Sebagai akibat dari kelemahannya pasca-Oslo, PFLP terpaksa beradaptasi secara perlahan dan mencari mitra di antara orang-orang Palestina yang aktif secara politik, terutama kaum muda, di Tepi Barat dan Gaza, untuk mengimbangi ketergantungan mereka pada komandan mereka yang sudah lanjut usia yang kembali dari atau ke Gaza. tersisa di pengasingan. Oleh karena itu, PFLP telah membentuk aliansi dengan kelompok kiri lainnya yang dibentuk di dalam Otoritas Palestina, termasuk Partai Rakyat Palestina dan Komite Perlawanan Rakyat di Gaza.

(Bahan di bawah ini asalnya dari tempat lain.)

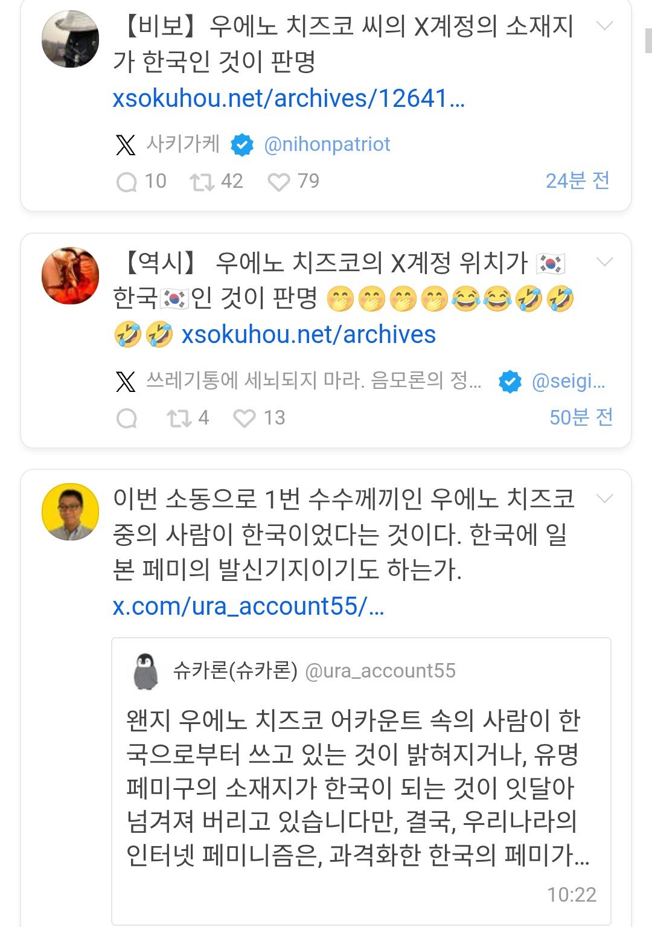The width and height of the screenshot is (652, 927).
Task: Like the post with 79 hearts
Action: pyautogui.click(x=279, y=182)

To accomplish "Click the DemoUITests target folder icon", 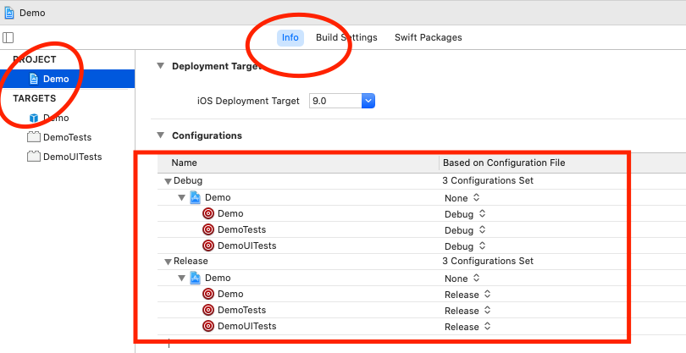I will point(34,157).

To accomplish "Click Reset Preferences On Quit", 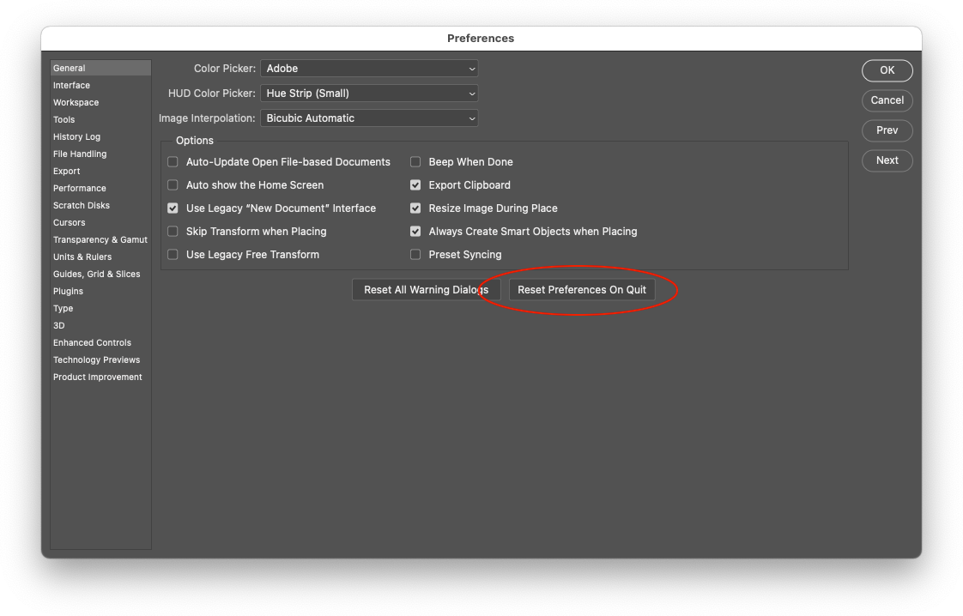I will 581,289.
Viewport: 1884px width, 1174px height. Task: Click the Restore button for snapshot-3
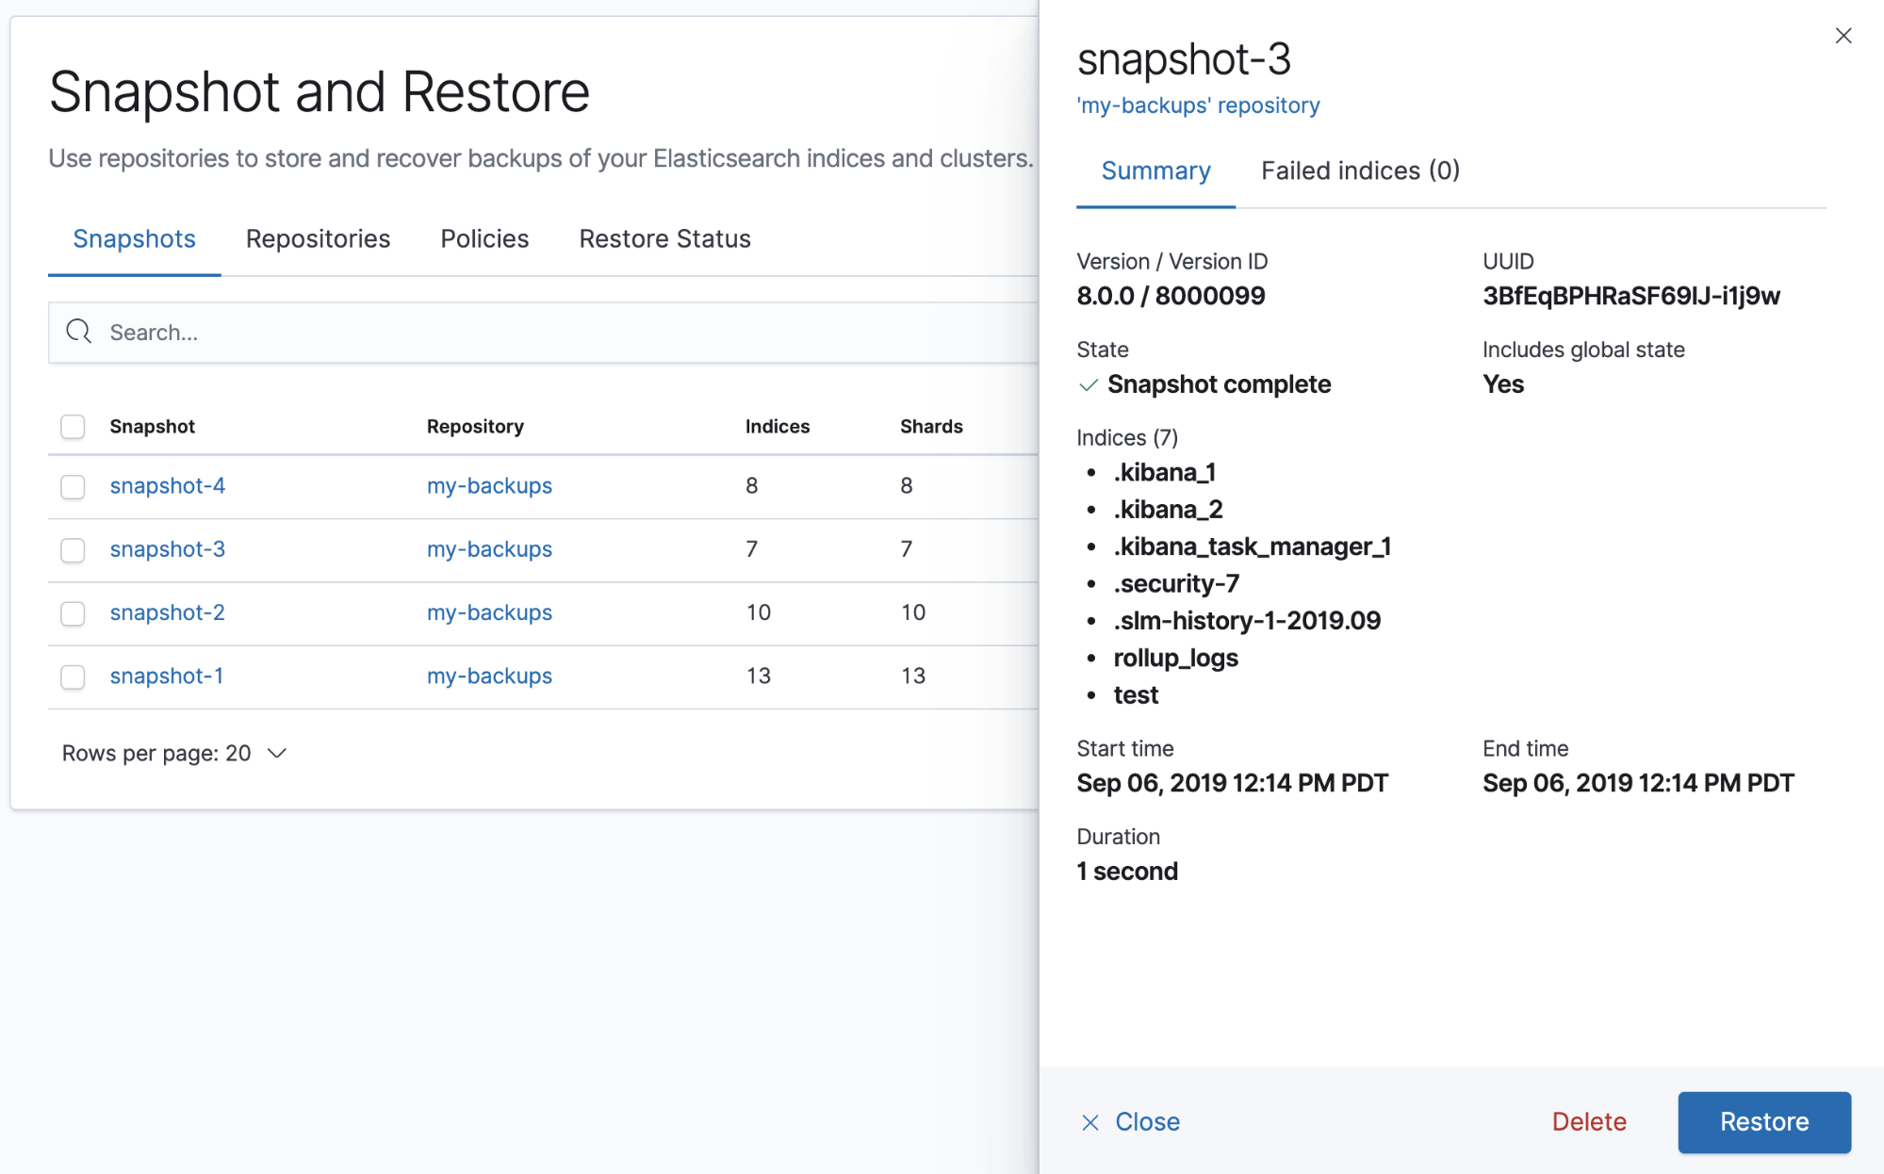coord(1763,1120)
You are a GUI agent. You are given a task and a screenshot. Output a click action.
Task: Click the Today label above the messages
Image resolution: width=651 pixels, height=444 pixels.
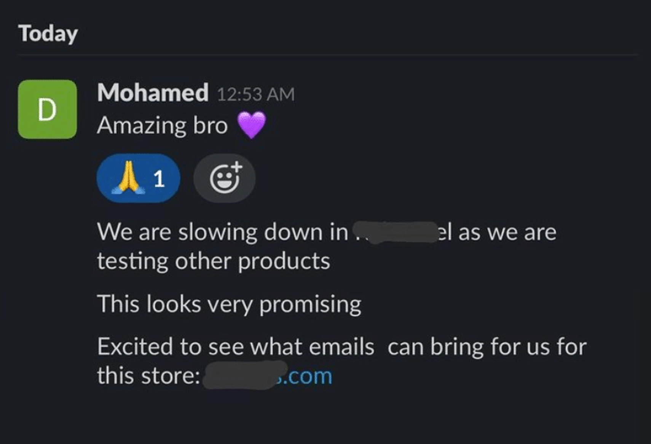(x=48, y=33)
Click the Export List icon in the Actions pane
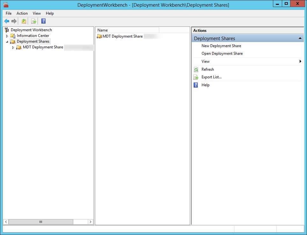The width and height of the screenshot is (307, 235). coord(196,77)
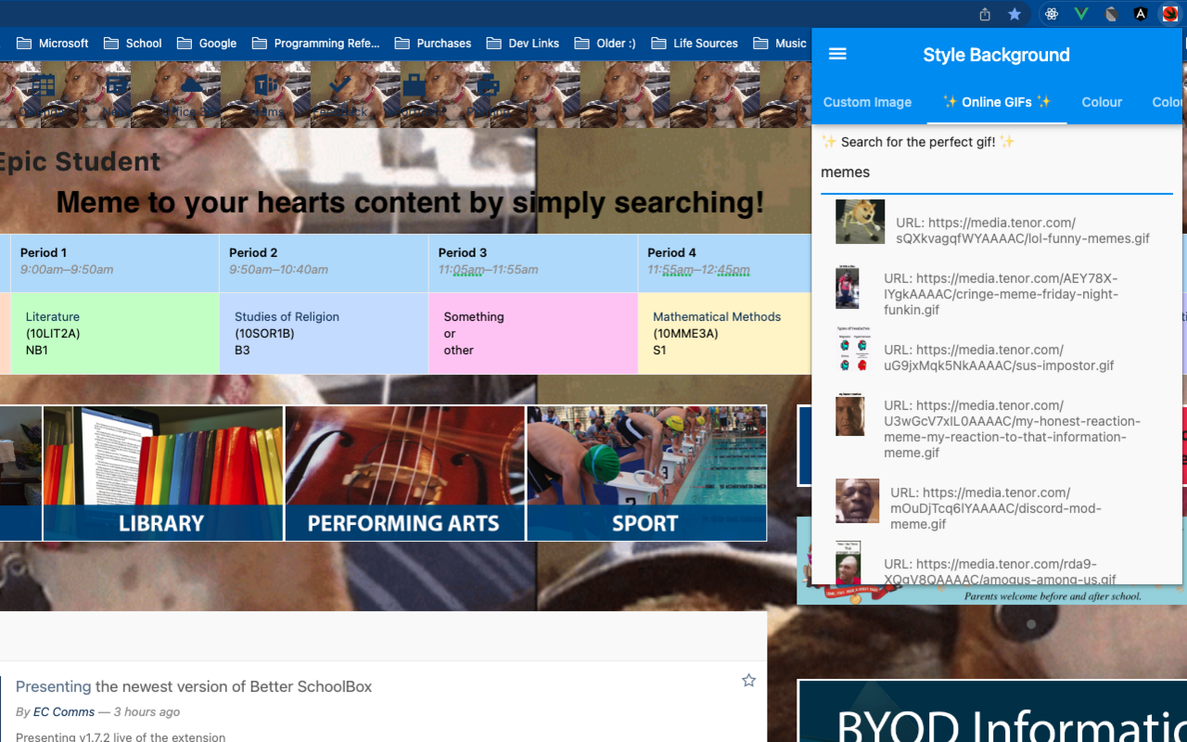Image resolution: width=1187 pixels, height=742 pixels.
Task: Toggle the bookmark star in the address bar
Action: click(x=1015, y=14)
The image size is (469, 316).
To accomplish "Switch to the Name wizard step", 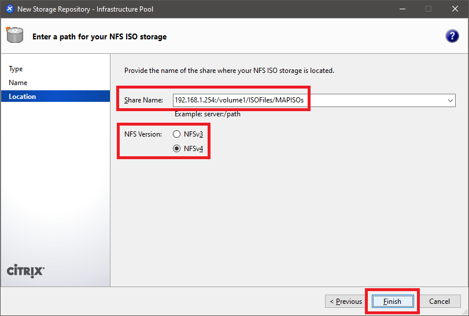I will 18,83.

Setelah kematian Yasser Arafat pada bulan November 2004, PFLP mengadakan diskusi dengan DFLP dan Partai Rakyat Palestina yang bertujuan untuk mencalonkan kandidat sayap kiri bersama untuk pemilihan presiden Palestina yang akan diadakan pada tanggal 9 Januari 2005. Diskusi ini tidak berhasil, sehingga PFLP memutuskan untuk mendukung kandidat independen Inisiatif Nasional Palestina Mustafa Barghouti, yang memperoleh 19,48% suara.
Dalam pemilihan kota bulan Desember 2005, hal ini lebih berhasil, misalnya. di al-Bireh dan Ramallah, dan memenangkan jabatan walikota Bir Zeit. Ada laporan yang bertentangan tentang kesetiaan politik Janet Mikhail dan Victor Batarseh, walikota Ramallah dan Bethlehem; mereka mungkin dekat dengan PFLP tanpa menjadi anggota.
PFLP memiliki kekuatan politik yang kuat di wilayah Ramallah, distrik-distrik timur dan pinggiran kota Yerusalem dan Bethlehem, distrik Refidyeh yang mayoritas penduduknya beragama Kristen di Nablus, namun kekuatannya jauh lebih kecil di wilayah Tepi Barat lainnya, dan mempunyai ancaman yang kecil atau tidak sama sekali terhadap Tepi Barat. mendirikan gerakan Hamas dan Fatah di Gaza.
PFLP berpartisipasi dalam pemilihan legislatif Palestina tahun 2006 sebagai "Daftar Martir Abu Ali Mustafa". Ia memenangkan 4,2% suara populer, memenangkan tiga dari 132 kursi di Dewan Legislatif Palestina. Wakilnya adalah Ahmad Sa'adat, Jamil Majdalawi, dan Khalida Jarrar. Dalam daftar tersebut, suara terbaiknya adalah 9,4% di Bethlehem, diikuti oleh 6,6% di Ramallah dan al-Bireh, dan 6,5% di Gaza Utara. Sa'adat dijatuhi hukuman 30 tahun penjara Israel pada bulan Desember 2006.
Penerus George Habash
Pada Konferensi Nasional Keenam PFLP tahun 2000, Habash mengundurkan diri sebagai Sekretaris Jenderal. Abu Ali Mustafa terpilih untuk menggantikannya, tetapi dibunuh pada 27 Agustus 2001 ketika sebuah helikopter Israel menembakkan roket ke kantornya di kota Ramallah, Tepi Barat.
Setelah kematian Mustafa, Komite Sentral PFLP pada tanggal 3 Oktober 2001 memilih Ahmad Sa'adat sebagai Sekretaris Jenderal. Dia telah memegang posisi tersebut, meskipun sejak tahun 2002 dia telah dipenjara di penjara Palestina dan Israel.
PFLP memiliki sebuah sayap paramiliter yang bernama Brigade Abu Ali Mustapha. Pada September 1970, sayap paramiliter PFLP, Brigade Abu Ali Mustapha, mendalangi aksi pembajakan pesawat, bukan hanya satu pesawat, tetapi empat pesawat mereka bajak di saat yang bersamaan, tiga pesawat kemudian dipaksa mendarat darurat di Zarka, Yordania, di sebuah bekas pangkalan Angkatan Udara Britania Raya, bandara ini kemudian dideklarasikan oleh mereka sebagai "Bandara Revolusi".[11][12]
Namun diantara peristiwa pembajakan pesawat yang pernah dilakukan PFLP, tentu yang paling terkenal adalah Peristiwa Entebbe, di Uganda pada 1976. Saat itu sayap paramiliter PFLP membajak sebuah pesawat Air France. Namun, pembajakan ini berhasil digagalkan oleh militer Israel, dan menyelamatkan sekitar 100 orang sandera.[10]